Induction of the inducible cAMP early repressor (ICER) is part of the adaptive mechanisms through which GLP-1 and its mimetics allow insulin secretion to return to basal state. ICER is a passive repressor that inhibits the expression of genes containing a cAMP response element (CRE) in their promoter. Upon silencing its target genes, the level of ICER needs to be reduced for preserving beta cell integrity. Several studies reviewed in the paper entitled “Decompensation of β-cells: when pancreatic β-cells are on ICE(R)” by R. Salvi and A. Abderrahmani have shown that abnormal expression of ICER underlies dysfunction and death of insulin-secreting cells under diabetogenic conditions, thus emphasizing the requirement for a tightly controlled expression of ICER for beta cell compensation.
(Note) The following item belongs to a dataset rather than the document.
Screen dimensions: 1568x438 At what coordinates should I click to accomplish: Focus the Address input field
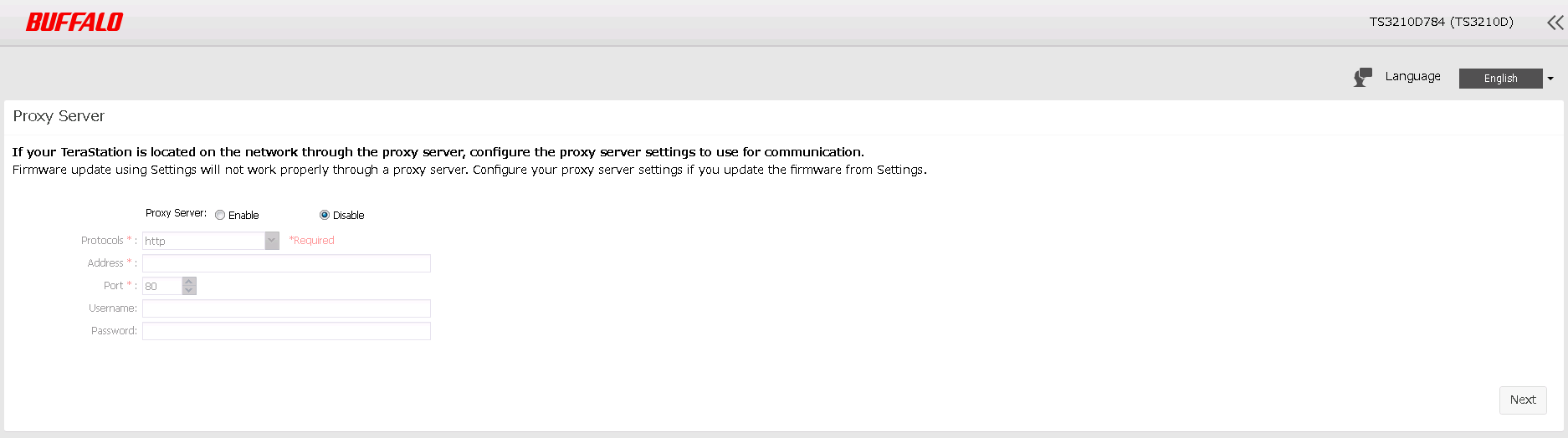pyautogui.click(x=286, y=263)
The literature demonstrating a role for microRNAs in beta cell compensation during obesity and pregnancy is emerging. In this special issue, the paper entitled “Role of microRNAs in islet beta-cell compensation and failure during diabetes” by V. Plaisance et al. provides an overview of the potential involvement of these small noncoding RNAs in beta cell mass expansion and failure occurring during normal development and in response to metabolic changes and diabetogenic conditions including the exposure to cytokines, oxidized LDL, and palmitate.